4034 Vishnu

Discovery
- Discovered by: E. F. Helin
- Discovery site: Palomar Obs.
- Discovery date: 2 August 1986

Designations
- Named after: Vishnu (Hindu deity)
- Alternative designations: 1986 PA
- Minor planet category: Apollo · NEO · PHA

Orbital characteristics
- Epoch 6 January 2010 (JD 2455202.5)
- Uncertainty parameter 0
- Observation arc: 28.93 yr (10,565 days)
- Aphelion: 1.5299 AU
- Perihelion: 0.5891 AU
- Semi-major axis: 1.0595 AU
- Eccentricity: 0.4439
- Orbital period (sidereal): 1.09 yr (398 days)
- Mean anomaly: 62.851°
- Mean motion: 0° 54^{m} 13.32^{s} / day
- Inclination: 11.170°
- Longitude of ascending node: 158.01°
- Argument of perihelion: 296.60°
- Earth MOID: 0.0194 AU · 7.6 LD

Physical characteristics
- Mean diameter: 0.42 km
- Geometric albedo: 0.52
- Spectral type: SMASS = O
- Absolute magnitude (H): 18.4

= 4034 Vishnu =

Asteroid member of the Apollo group of asteroids

4034 Vishnu (prov. designation: ) is a rare-type asteroid classified as near-Earth object and potentially hazardous asteroid of the Apollo group, approximately 420 m in diameter. It was discovered on 2 August 1986, by American astronomer Eleanor Helin at Palomar Observatory in California, United States. It is named after the Hindu deity Vishnu.

== Naming ==

This minor planet was named for the four-armed god of protection and preservation of good, Vishnu, one of the principal deities of Hinduism. The asteroid's name was proposed by Belgian amateur astronomer and professional meteorologist Jean Meeus. The approved naming citation was published by the Minor Planet Center on 15 July 2011 (M.P.C. 75547).
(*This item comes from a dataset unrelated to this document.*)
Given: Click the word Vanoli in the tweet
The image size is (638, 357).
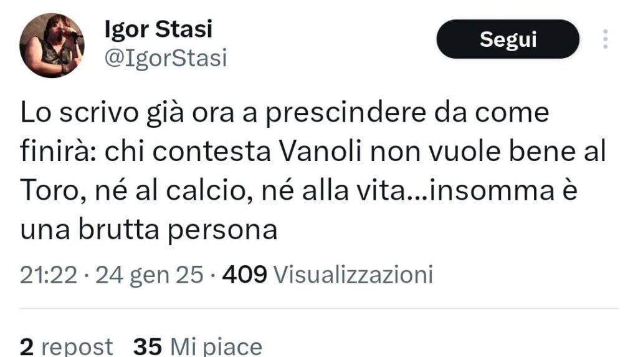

== Classification and orbit ==

Vishnu orbits the Sun at a distance of 0.6–1.5 AU once every 1 years and 1 month (398 days). Its orbit has an eccentricity of 0.44 and an inclination of 11° with respect to the ecliptic. As no precoveries were taken, and no prior identifications were made, the body's observation arc begins with its official discovery observation at Palomar in 1986.

Vishnu is a potentially hazardous asteroid due to its sufficiently large size and low Earth minimum orbital intersection distance of 0.0194 AU, which corresponds to 7.6 lunar distances.

Its highly eccentric orbit crosses the orbits of all inner planets except that of Mercury, which effectively makes it a Venus-crosser, Earth-crosser and Mars-crosser all at once. From 1800 to 2200, Vishnu has made and will make multiple approaches of Venus (71×), Earth (29×), and Mars (7×) within 30 gigameters. It has been observed by radar astronomy (Binzel) and the orbital solution includes non-gravitational forces.

== Physical parameters ==

In the SMASS taxonomy, Vishnu is a rare O-type asteroid, meaning it is similar to the asteroid 3628 Boznemcová, which is the best asteroid match to the spectra of L6 and LL6 ordinary chondrite meteorites. These L and LL chondrites have lower iron metal content, but higher iron oxide content in the silicates.

In the early 2000s, Vishnu has been observed in the thermal-infrared by the Keck telescope on Mauna Kea, Hawaii. The asteroid measures approximately 420 meters in diameter and its surface has a high albedo of 0.520. As of 2017, Vishnu's rotation period and shape remain unknown as no lightcurves have yet been obtained.